Hauling Like A Brooligan

Stephen Gallagher

Shutter Island

I’m not trying for spoilers, here, but if you want to keep yourself pure, don’t read on. Read this instead. It’s probably my most popular post.

I set out to see The Wolfman at the weekend, but got there an hour before showtime so bought a ticket for Shutter Island instead.

(I saw The Wolfman on Sunday, but that experience is a whole nother story.)

Shutter Island is a Scorsese film based on a Denis Lehane novel, two factors in its favour. But I’d seen a trailer last year in which the whole thing had looked like a bit of a mess. At his best, Scorsese is a disciplined, visceral filmmaker; but when he tries to give the studios something commercial, he can be like bad opera. But what the hell. I gave it a go.

The movie started badly, with a long and lumpy exposition scene on the deck of a boat. I spent the first hour – more than the first hour, actually – thinking, This is terrible. Sinking into my seat, wincing at the lines and the crudity of the mise-en-scene, unable to buy into any of the characters.

I spent the last twenty minutes thinking, This is brilliant.

It wasn’t because the last twenty minutes was in some way separable from what had gone before. It was more like watching a drunken orchestra pull itself together and show where it had been going all along. You had to endure erratic and irrational behaviour and a long, slow sobering-up to get the payoff.

This isn’t a good thing. I’m reminded of a friend in publishing who rejected a novel only to have the author argue that “The boredom of the early chapters is essential in order to fully experience the horror later on.” It doesn’t wash. If I’d been watching Shutter Island on DVD, I’d have baled early and my impression would have been totally negative.

The story is set in the 1950s but it has the feel and ethos of a 1940s psychological mystery. TV ads are talking about ‘the twist’, but ignore all that. Don’t sit there guessing. There’s no twist, just an outcome. To my mind it’s a well-wrought outcome, but not entirely an earned one.
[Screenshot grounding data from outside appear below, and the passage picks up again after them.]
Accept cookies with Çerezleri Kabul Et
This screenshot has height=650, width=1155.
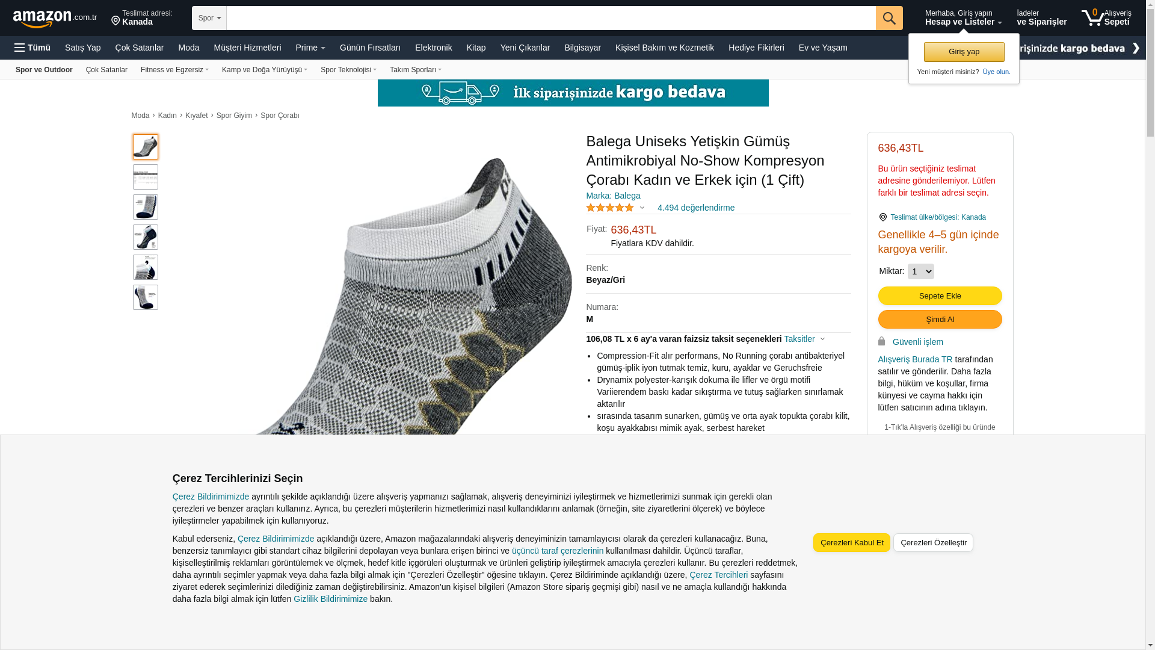click(x=851, y=543)
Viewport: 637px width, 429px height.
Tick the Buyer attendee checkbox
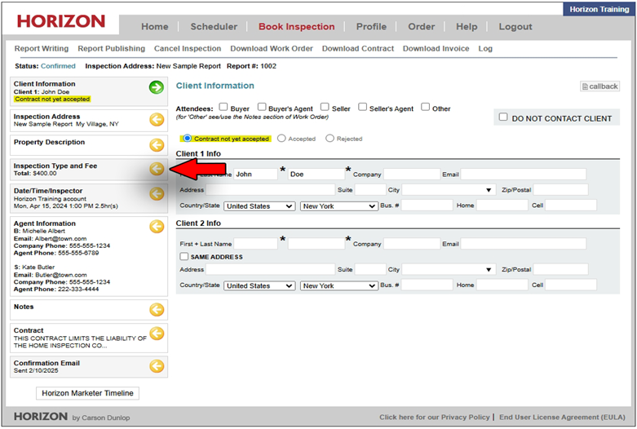(x=223, y=108)
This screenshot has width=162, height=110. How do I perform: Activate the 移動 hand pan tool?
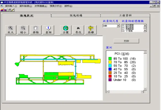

If you buy a ticket or pick it up on disc, do yourself a favour. Stick with it and be forgiving. If you’re like me you’ll think it was worth it in the end. But along the way, you might wonder.


7 responses to “Shutter Island”

  1. Referring to this in your most popular post. "A child's spontenaeity is hard to fake as it is to spell."

    I recommend 'Outnumbered' for spontaneity and it's ability to cast a spell !

  2. I’m in two minds about catching this one. As a big Dennis Lehane fan (and seriously looking forward to the next Kenzie and Gennaro novel), I snapped up Shutter Island immediately upon publication and had the book out of the bag as soon as I was on the tube home.

    Though slight compared to Mystic River, but an enjoyable yarn nonetheless, I found the book to be the complete opposite: okay as a sort of spruced up pulp fiction through most of the novel but when it came to the last couple chapters and the eventual outcome, I was like, “Huh?! What the– ” I think the dissatisfaction came from the way it turned on those final few pages. If it had been a short story or maybe even a novella I probably wouldn’t have felt so short–changed, but to go through all those pages, have all the elements build up only to reach that outcome…?

    I got around to reading it again sometime around the middle of last year and it didn’t seem so bad the second go around. Much as I’m interested in what Scorsese has come up with I can’t say I’ve been that enamoured with his output from the last decade, if not longer. With the bigger budgets the films obviously have to appeal to a much wider audience than before and not only has that diluted the subject matter somewhat but to some degree neutered him as a director. I probably will see it, but when it’s on disc.

  3. Cape Fear is spot-on: this is Scorsese wearing his Hitchcock hat again, and frankly I wish he'd do it more often. Cape Fear was excellent, and Shutter Island – though not as good – I found entertaining from start to finish.

    It contains swathes of expositional dialogue but I felt – within the timeframe and style of the story – it fitted well.

    Design-wise and photography it is gorgeous to look at, with a splendid score too.

    Well recommended from me.

  4. I avoided this post until I saw the film – on a plane at the weekend with aircraft noise, people moving around and a crappy picture…but I still enjoyed it immensely. It was a bit Hitchcock even down to Ben Kingsley reminding me of Claude Raines (deliberatly I hope) and there were some very noticeable continuity errors (and they'd say those were deliberate too, I bet).

  5. I get the impression that Scorsese and Thelma Schoonmaker treat the shot material pretty radically, almost as if it were found footage, which can result in an energetic but sometimes crashing effect; almost as if scenes were rescued rather than executed to plan. Maybe it's just me. But I seem to see a lot of jumps, mismatched cuts and shots that look as if they've been stolen from places other than the one where they ended up.